§ **AIM OF THE TASK**: Find the line containing "Where should I click to: Click the Brave". Retype it and every line after it through the end of the entries, exactly as written, with nothing added.

§ **EXERCISE DATA**:
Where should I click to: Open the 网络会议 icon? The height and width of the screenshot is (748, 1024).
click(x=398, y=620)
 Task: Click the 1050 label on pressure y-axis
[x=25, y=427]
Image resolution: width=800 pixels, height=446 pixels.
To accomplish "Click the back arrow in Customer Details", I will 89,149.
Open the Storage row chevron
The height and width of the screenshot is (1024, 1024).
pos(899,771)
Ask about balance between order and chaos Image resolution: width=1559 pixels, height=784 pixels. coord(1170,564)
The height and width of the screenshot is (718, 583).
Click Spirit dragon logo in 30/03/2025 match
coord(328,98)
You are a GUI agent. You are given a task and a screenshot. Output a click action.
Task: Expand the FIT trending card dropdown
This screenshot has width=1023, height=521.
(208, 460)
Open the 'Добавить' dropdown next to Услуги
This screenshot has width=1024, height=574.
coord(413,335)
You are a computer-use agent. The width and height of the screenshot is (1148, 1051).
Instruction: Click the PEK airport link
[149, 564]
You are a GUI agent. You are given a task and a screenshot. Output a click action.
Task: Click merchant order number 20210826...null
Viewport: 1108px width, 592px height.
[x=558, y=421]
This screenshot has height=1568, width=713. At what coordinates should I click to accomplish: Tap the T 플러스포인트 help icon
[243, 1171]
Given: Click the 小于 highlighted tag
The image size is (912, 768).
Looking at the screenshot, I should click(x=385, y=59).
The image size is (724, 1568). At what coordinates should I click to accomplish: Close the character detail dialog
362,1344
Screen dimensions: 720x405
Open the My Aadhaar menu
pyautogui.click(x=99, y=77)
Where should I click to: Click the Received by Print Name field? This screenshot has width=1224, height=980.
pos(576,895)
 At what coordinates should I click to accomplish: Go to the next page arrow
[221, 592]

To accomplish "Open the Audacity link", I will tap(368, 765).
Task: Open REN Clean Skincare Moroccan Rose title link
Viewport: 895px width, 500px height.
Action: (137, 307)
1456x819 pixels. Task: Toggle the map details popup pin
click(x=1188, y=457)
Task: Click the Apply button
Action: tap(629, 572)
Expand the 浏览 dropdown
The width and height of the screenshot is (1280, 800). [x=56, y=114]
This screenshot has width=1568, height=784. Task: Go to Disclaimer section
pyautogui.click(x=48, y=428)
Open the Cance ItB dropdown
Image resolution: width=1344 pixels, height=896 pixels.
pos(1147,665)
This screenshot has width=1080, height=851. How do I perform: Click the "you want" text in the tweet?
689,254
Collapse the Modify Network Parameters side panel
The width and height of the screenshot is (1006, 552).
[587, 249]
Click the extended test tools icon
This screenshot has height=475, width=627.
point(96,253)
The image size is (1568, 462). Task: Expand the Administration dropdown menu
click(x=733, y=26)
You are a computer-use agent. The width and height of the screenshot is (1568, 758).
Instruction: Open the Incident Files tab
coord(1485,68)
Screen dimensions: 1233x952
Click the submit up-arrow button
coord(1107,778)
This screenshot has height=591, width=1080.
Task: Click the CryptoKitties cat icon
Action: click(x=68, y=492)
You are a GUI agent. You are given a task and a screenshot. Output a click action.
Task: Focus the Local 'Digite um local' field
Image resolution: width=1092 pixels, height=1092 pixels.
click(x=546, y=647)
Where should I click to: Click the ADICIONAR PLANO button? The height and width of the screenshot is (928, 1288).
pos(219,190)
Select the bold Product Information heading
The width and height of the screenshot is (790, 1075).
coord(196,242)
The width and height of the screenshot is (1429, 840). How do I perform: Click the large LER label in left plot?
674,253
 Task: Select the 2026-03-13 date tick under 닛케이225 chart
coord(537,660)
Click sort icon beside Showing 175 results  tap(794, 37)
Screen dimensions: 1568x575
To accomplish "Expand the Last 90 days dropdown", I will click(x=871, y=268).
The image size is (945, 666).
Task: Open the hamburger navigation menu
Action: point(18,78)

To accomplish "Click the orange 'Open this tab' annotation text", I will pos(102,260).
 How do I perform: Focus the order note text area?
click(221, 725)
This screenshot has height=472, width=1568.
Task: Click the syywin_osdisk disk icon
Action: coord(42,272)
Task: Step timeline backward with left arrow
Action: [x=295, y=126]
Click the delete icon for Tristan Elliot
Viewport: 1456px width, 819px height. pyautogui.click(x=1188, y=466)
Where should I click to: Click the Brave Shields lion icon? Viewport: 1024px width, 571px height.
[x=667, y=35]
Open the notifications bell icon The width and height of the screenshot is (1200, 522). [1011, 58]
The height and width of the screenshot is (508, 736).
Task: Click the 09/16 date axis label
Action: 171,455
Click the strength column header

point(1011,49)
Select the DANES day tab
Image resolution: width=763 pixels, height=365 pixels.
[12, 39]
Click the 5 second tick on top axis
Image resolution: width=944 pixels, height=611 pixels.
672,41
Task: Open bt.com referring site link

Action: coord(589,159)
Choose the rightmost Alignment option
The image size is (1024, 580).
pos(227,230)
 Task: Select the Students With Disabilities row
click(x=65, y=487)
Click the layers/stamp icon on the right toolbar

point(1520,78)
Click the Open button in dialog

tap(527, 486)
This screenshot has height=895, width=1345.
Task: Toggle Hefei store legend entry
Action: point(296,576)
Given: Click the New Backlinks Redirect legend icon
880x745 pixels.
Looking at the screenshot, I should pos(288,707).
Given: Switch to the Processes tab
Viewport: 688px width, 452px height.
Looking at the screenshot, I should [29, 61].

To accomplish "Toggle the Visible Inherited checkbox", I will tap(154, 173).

§ **SOLUTION TO THIS EXERCISE**:
Where should I click to: Click the Brave Shields lion icon? Viewport: 1024px width, 571px height.
[x=667, y=35]
Open the notifications bell icon The width and height of the screenshot is (1200, 522). [1011, 58]
The height and width of the screenshot is (508, 736).
Task: Click the 09/16 date axis label
Action: 171,455
Click the strength column header

point(1011,49)
Select the DANES day tab
Image resolution: width=763 pixels, height=365 pixels.
[12, 39]
Click the 5 second tick on top axis
Image resolution: width=944 pixels, height=611 pixels.
672,41
Task: Open bt.com referring site link

Action: coord(589,159)
Choose the rightmost Alignment option
The image size is (1024, 580).
pos(227,230)
 Task: Select the Students With Disabilities row
click(x=65, y=487)
Click the layers/stamp icon on the right toolbar

point(1520,78)
Click the Open button in dialog

tap(527, 486)
This screenshot has height=895, width=1345.
Task: Toggle Hefei store legend entry
Action: point(296,576)
Given: Click the New Backlinks Redirect legend icon
880x745 pixels.
Looking at the screenshot, I should pos(288,707).
Given: Switch to the Processes tab
Viewport: 688px width, 452px height.
Looking at the screenshot, I should [29, 61].

To accomplish "Toggle the Visible Inherited checkbox", I will tap(154, 173).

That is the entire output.